Tidak ada manusia yang hatinya tidak pernah terluka. Itu memang sudah sebuah kenyataan. Bahkan sampai patah hati. Tapi, jika kita teus membawa rasa luka itu, kita tidak akan pernah bahagia. Lalu, mengapa kita tidak mencoba memaafkan diri kita sendiri dan memaafkan mantan?
Menyalahkan orang 100% atas apa yang telah terjadi bukanlah sikap yang bijaksana.nbiasanya yang mengakhiri sebuah hubungan adalah campuran dari perbuatan, reaksi dan komunikasi yang salah dari kedua belah pihak. Menyimpan kepahitan akan masa lalu hanya bisa merampas kebahagiaan kita dan kita jadi kehilangan kesempatan untuk memasuki lembaran yang baru ketika lembaran yang lama sudah usai.

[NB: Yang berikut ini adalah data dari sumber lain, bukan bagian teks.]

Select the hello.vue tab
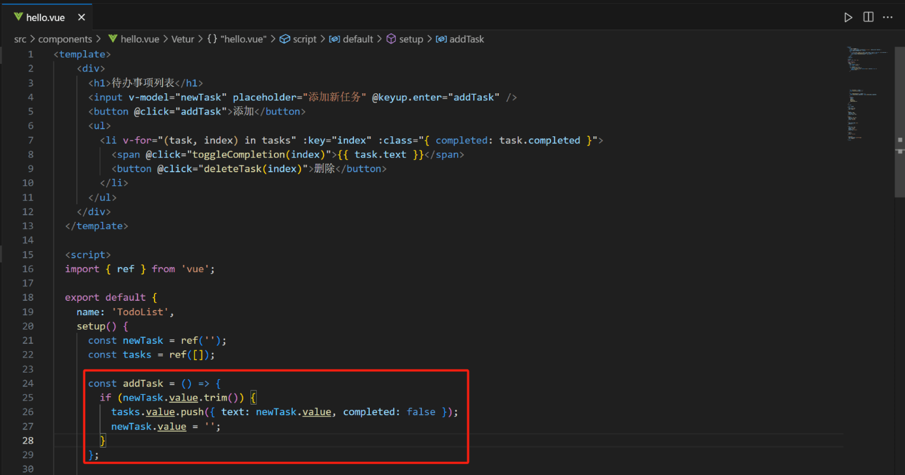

Tapi mengapa kita harus memaafkan orang yang telah menyakiti kita? Mungkin karena memaafkan bukan berarti kita pada akhirnya mengakui bahwa perbuatannya itu benar. Melainkan memaafkan itu adalah mengembalikan orang itu kepada Tuhan untuk menyikapinya.

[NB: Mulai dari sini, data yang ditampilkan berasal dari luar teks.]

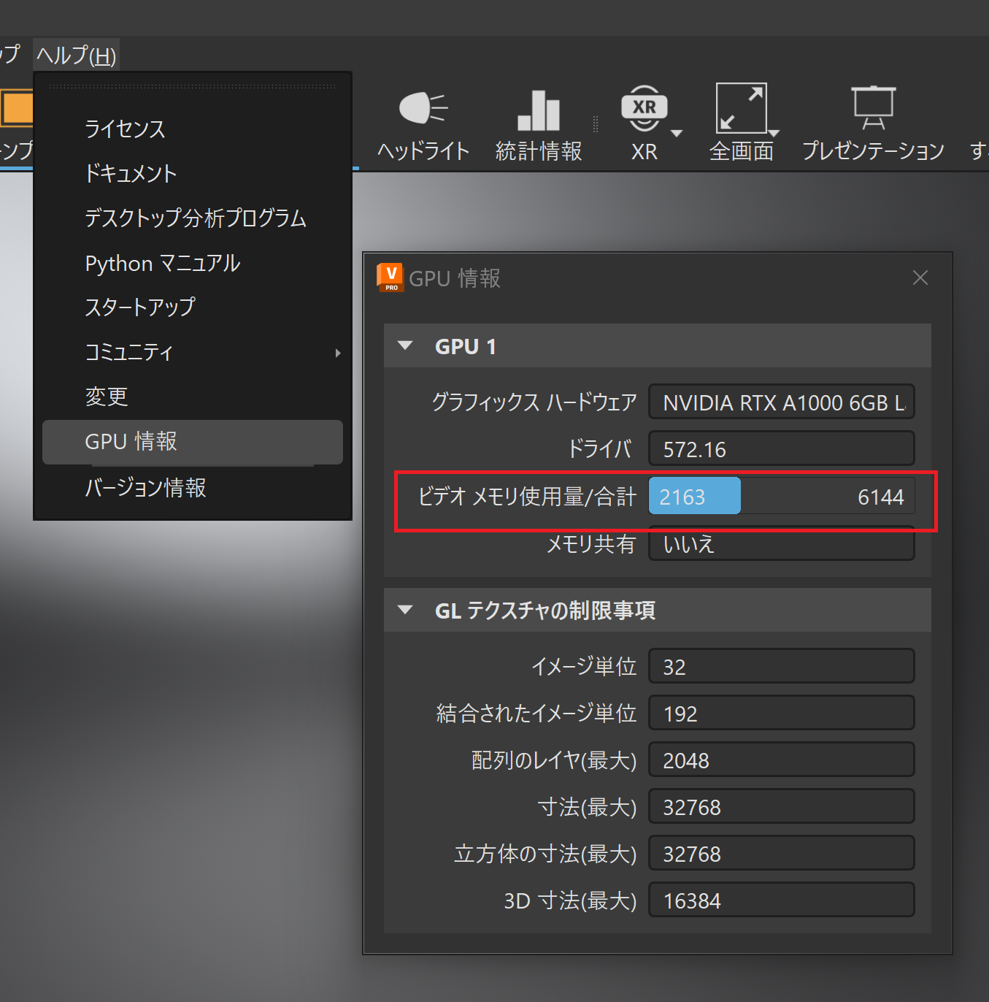This screenshot has width=989, height=1002.
Task: Click the XR mode icon
Action: click(644, 106)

Akhir dari suatu hubungan mungkin rasanya seperti suatu kematian. Jika kita mau bersabar dengan duka yang kita jalani, suatu saat kita akan kembali menemukan seseorang yang terbaik untuk kita. Semakin kuat kita menggenggam kemarahan kepada mantan, semakin sulit kita beranjak dari masa lalu, dan semakin mustahil bisa menciptakan masa depan yang baru.

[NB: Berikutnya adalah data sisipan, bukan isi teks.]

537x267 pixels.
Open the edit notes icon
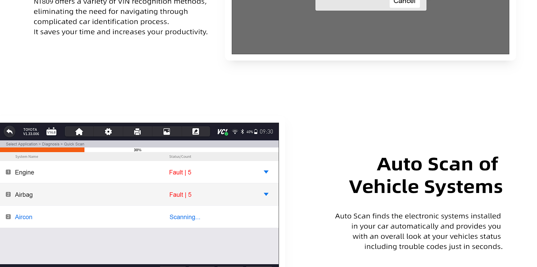pyautogui.click(x=196, y=132)
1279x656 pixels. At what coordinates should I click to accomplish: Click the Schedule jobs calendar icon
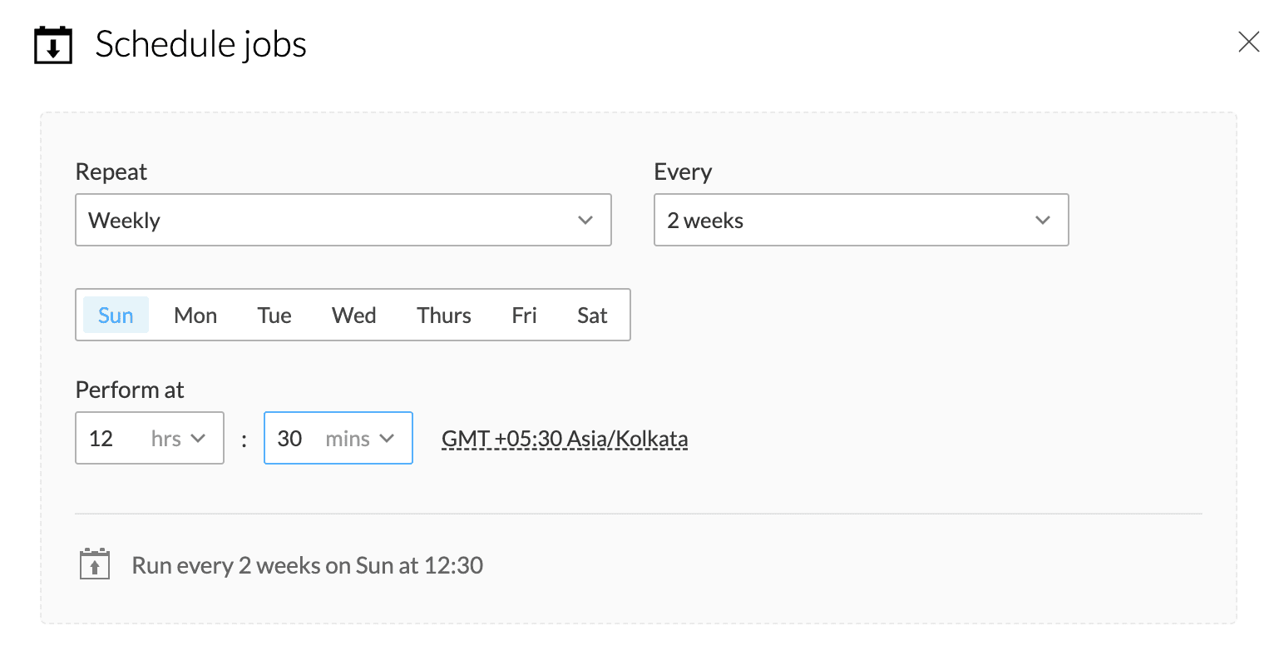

Pengalaman adalah guru yang terbaik karena akan merubah kesedihan menjadi rasa syukur. Hidup adalah serangkaian pelajaran dan pengembangan diri. Apapun yang terjadi, jadika itu semua sebagai suatu kesempatan untuk berubah. Apapun yang pernah kita alami di masa lalu dan di masa kini pasti berguna untuk masa depan.
Begitulah adanya. Memaafkan mantan bukan demi kebaikannya. Tapi demi kebaikan diri kita sendiri.